The following section is intended to identify typography that is considered primary to the campus identity. In addition, type suggestions are included to help the campus community achieve coordinated and consistent materials when presenting Pepperdine in a unified manner.

For print, the recommended point size for body text is 10 points, with a minimum of 8 points.

For the web, the recommended point size for body text is 13 pixels.

Typeface application

General use

The Pepperdine typeface strategy is centered around three ideas:

  1. A sans-serif typeface that has a clean, contemporary look
  2. A typeface that is designed to work well in both print and digital spaces
  3. A typeface that is open-source. The typeface must be easily be acquired by any end-user without licensing or monetary restrictions.

Source Sans Pro is the recommended typeface for satisfying this strategy. It is a free, open-source sans-serif typeface and can be downloaded from the Google open-source library (Helvetica can be used as alternates). In rare instances, a serif typeface might be appropriate. In that case Lora is the recommended typeface. It too is an open-source typeface and is free to download from Google.

Roboto condensed is a good body text stand-in for content-heavy materials.

source sans pro

lora typeface


Recommended typefaces for titles are sans serif faces such as Oswald, Source Sans Pro, and Montserrat. In many editorial and story-telling instances, or uniquely branded events and initiatives, a variety of title treatments are acceptable.

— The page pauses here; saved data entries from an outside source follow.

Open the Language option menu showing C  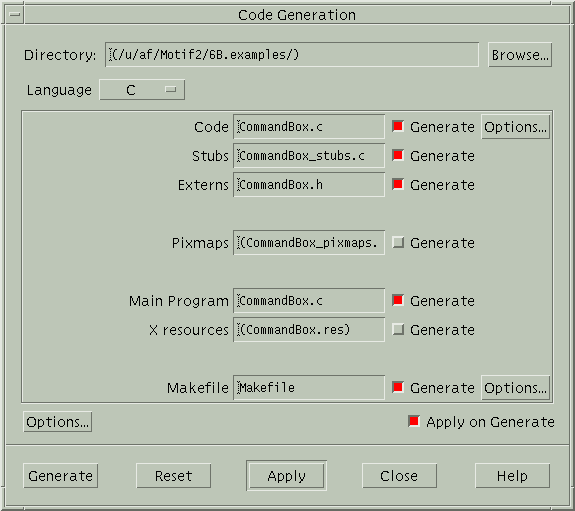pos(142,90)
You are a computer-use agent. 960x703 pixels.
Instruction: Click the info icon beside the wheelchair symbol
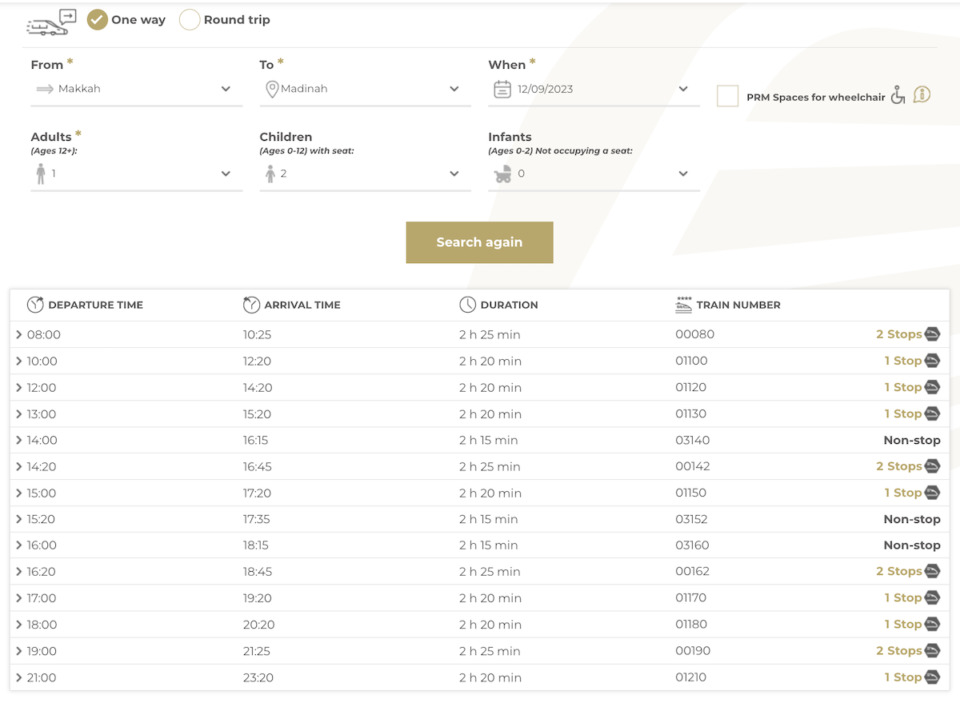922,95
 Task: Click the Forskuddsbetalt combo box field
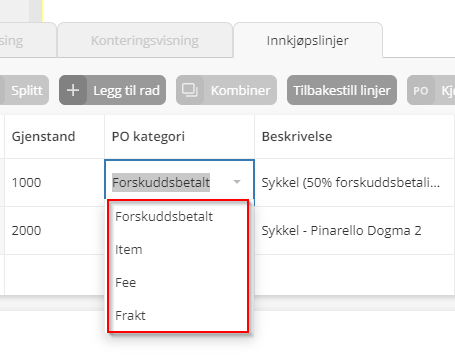tap(179, 182)
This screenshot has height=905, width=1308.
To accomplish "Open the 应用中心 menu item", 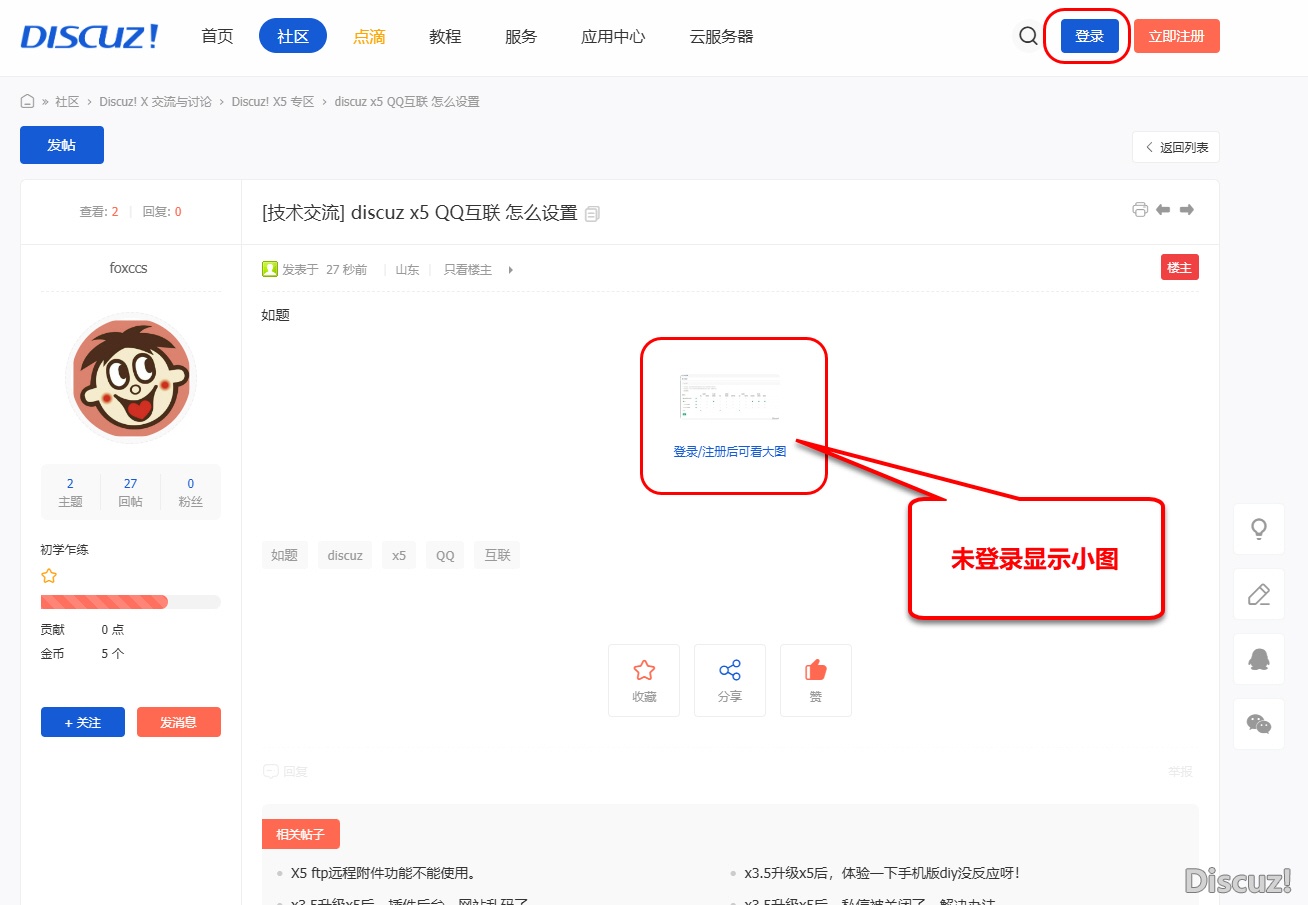I will coord(613,37).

Way-finding and banner signage

Montserrat and Source Sans Pro are the recommended faces for general way-finding signage,

Building signage

Gil Sans is the recommended typeface for building signage. Trajan has traditionally been used for buildings and interiors but is being phased out.

Web and digital

Helvetica is the principal typeface for the web, while Source Sans Pro is the recommended typeface for all other digital applications. Please refer to the web style guide for details.